Saved entries:
* * * *

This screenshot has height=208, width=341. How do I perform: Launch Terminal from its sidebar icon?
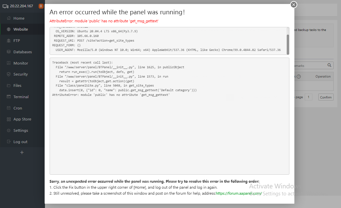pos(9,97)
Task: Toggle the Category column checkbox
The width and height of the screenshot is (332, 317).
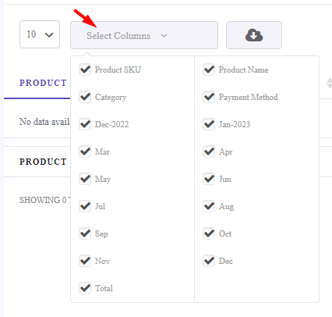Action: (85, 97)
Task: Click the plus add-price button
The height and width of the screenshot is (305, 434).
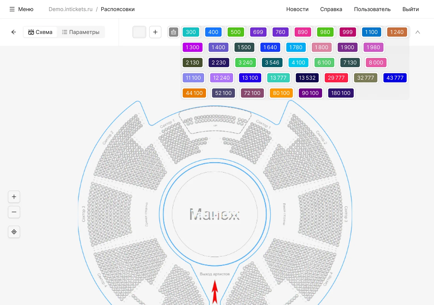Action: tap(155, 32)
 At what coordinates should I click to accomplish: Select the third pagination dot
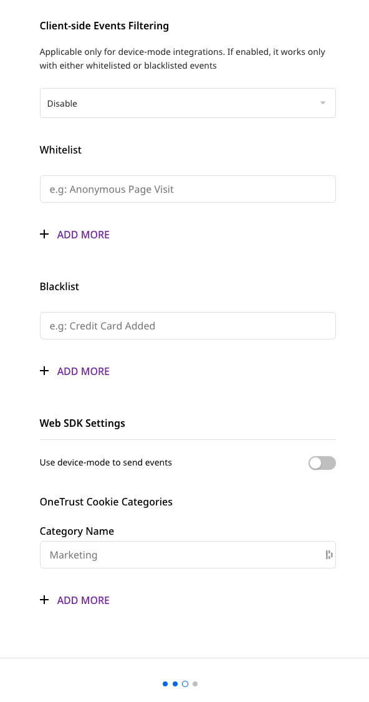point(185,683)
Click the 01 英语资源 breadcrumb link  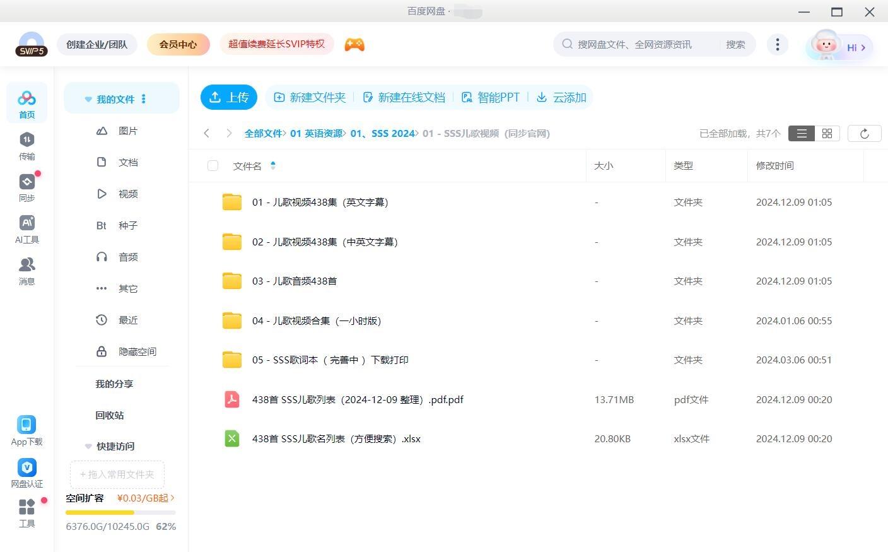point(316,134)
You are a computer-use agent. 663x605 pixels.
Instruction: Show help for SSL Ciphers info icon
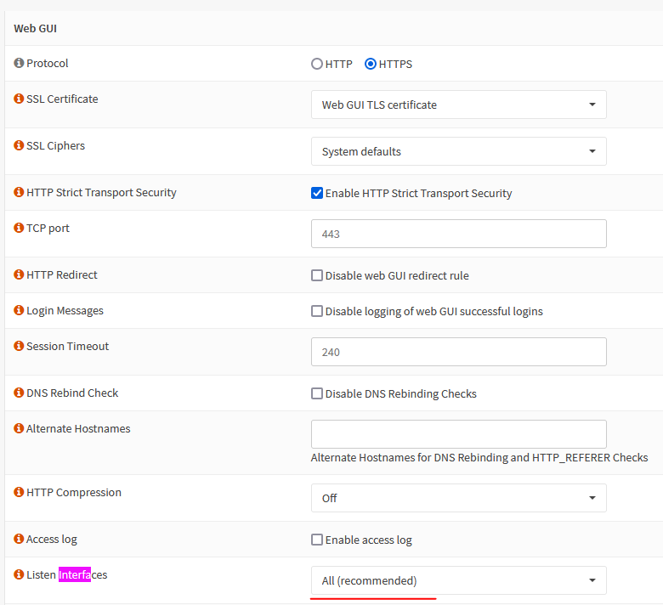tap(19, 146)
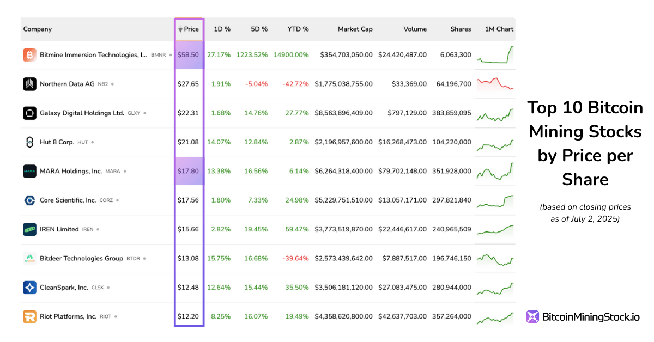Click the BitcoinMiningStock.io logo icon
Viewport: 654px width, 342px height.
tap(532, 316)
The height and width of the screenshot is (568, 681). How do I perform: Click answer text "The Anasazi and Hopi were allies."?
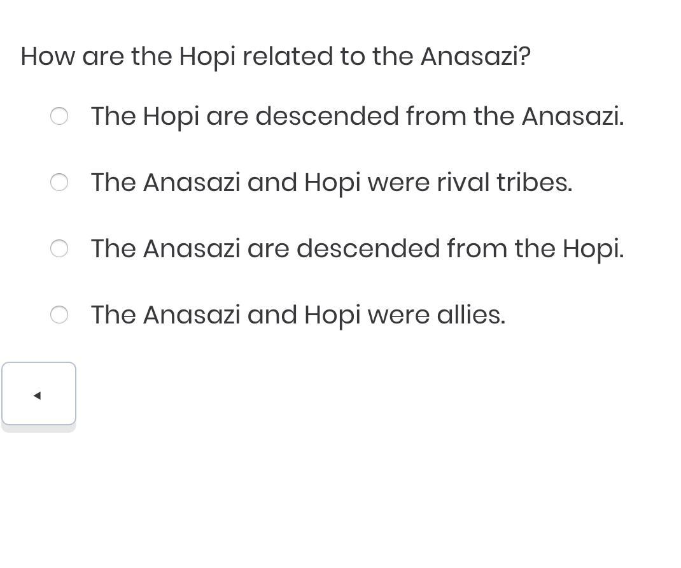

* * * *

§ Work to be completed: Print exactly the lines from the one containing "You are a computer-use agent. 663x605 pixels." through the last line of the records, both included, and leave out the pictures.

§ Reply:
You are a computer-use agent. 663x605 pixels.
Instruction: Show help for SSL Ciphers info icon
tap(19, 146)
Click the BitcoinMiningStock.io logo icon
Viewport: 654px width, 342px height.
tap(532, 316)
The height and width of the screenshot is (568, 681). How do I perform: Click answer text "The Anasazi and Hopi were allies."?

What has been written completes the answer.